Member of House of Representatives (Fiji) Viti Levu South Kadavu Indian Communal Constituency
- In office 2006–2006
- Preceded by: Prince Gopal Lakshman
- Succeeded by: vacant

Minister for Local Government and Urban Development
- In office 2006–2006

Personal details
- Party: Fiji Labour Party
- Profession: Lawyer

= Chaitanya Lakshman =

Fiji Indian lawyer, social worker and politician

Chaitanya Lakshman (born in 1968) is a Fiji Indian lawyer, social worker and politician who served in the multi-party cabinet of the Qarase Government as Minister for Local Government.

Lakshman was elected from the Viti Levu South Kadavu Indian Communal Constituency in the 2006 elections as a Fiji Labour Party (FLP) member. The seat had been held by his uncle, Prince Gopal Lakshman, in the 1999 and 2001 elections.

When the Fiji Labour Party decided to join the multi-party cabinet, Lakshman was one of the nine members nominated by the FLP leader, Mahendra Chaudhry. He was given the portfolio of Minister for Local Government & Urban Development. Lakshman, together with three other FLP cabinet members voted against the 2007 budget and were asked to resign by the then Prime Minister, Laisenia Qarase.

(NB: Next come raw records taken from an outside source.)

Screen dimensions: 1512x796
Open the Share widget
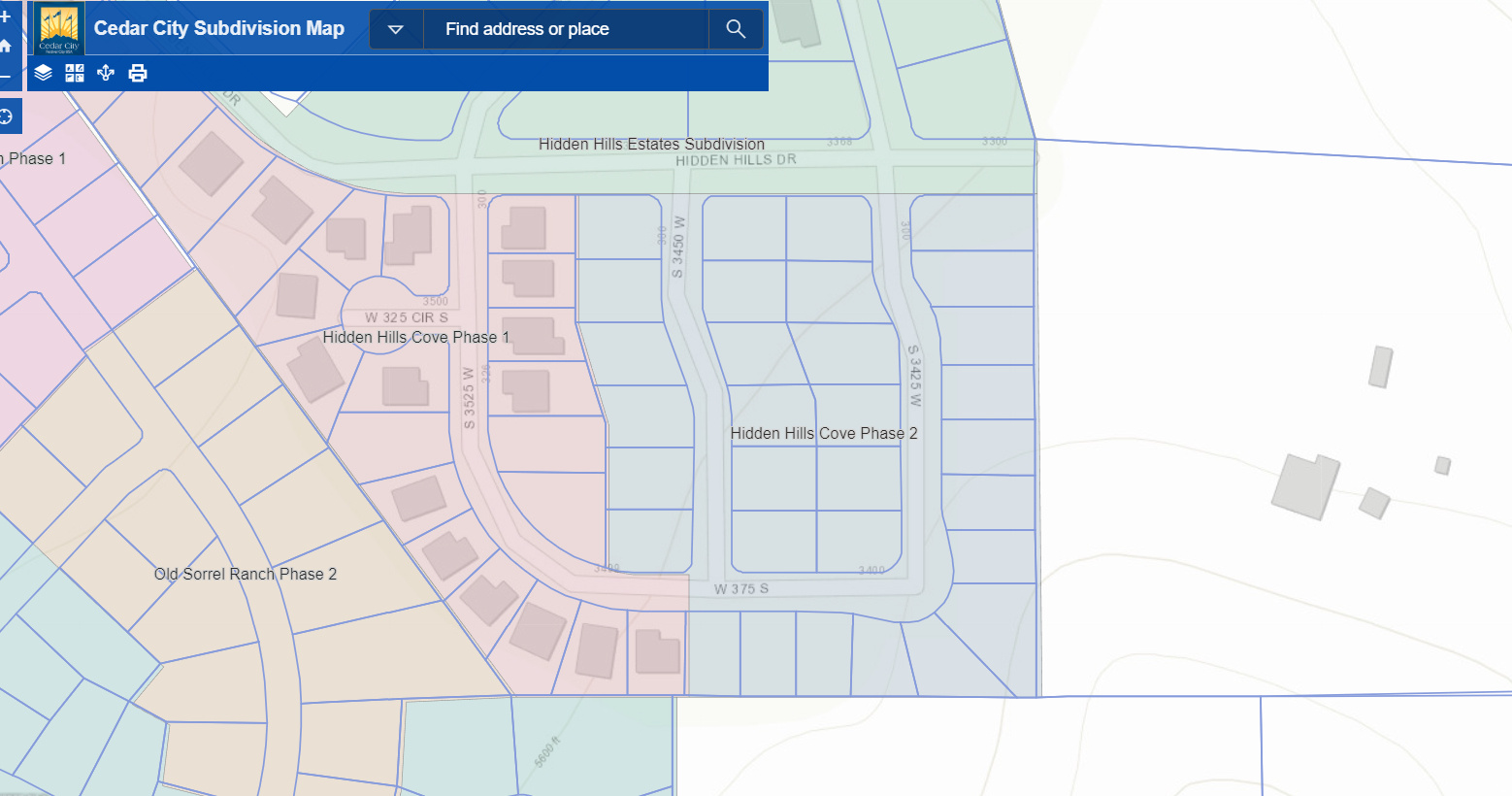106,73
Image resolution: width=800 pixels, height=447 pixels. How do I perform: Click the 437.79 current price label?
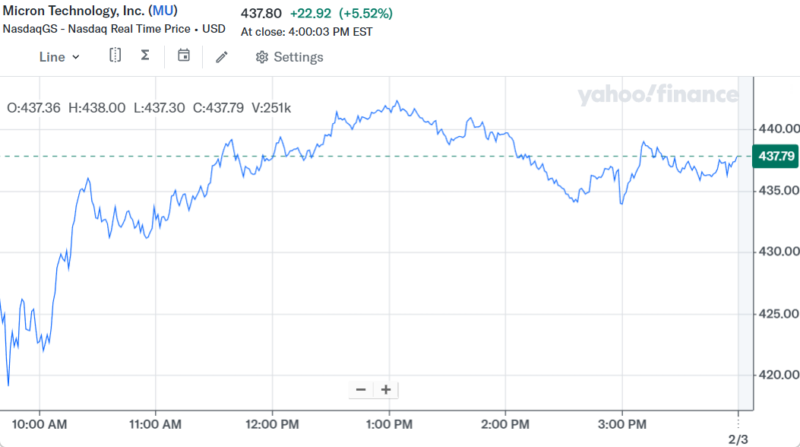click(x=776, y=157)
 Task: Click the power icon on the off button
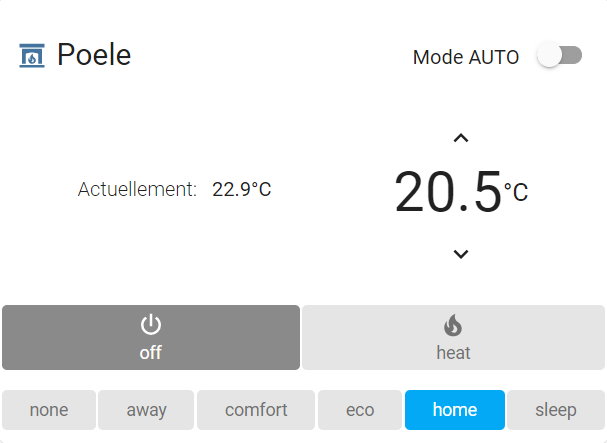150,324
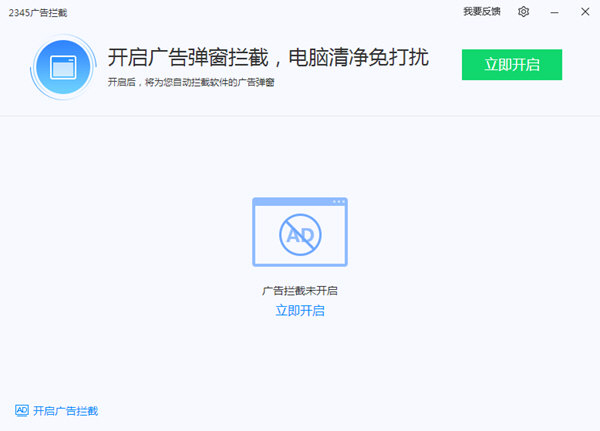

Prior to entering politics Lakshman was the Manager of Complaints Division of the Fiji Human Rights Commission and a barrister and solicitor with the Institute of Applied Legal Studies (IJALS) at the University of the South Pacific.

In Parliament, Lakshman was the First Indian to represent 3 Generations in Parliament. His grandfather, B. D. Lakshman, and uncle, Prince Gopal Lakshman, also served as members of Parliament.

Currently Lakshman is a Resident Magistrate based in Nausori.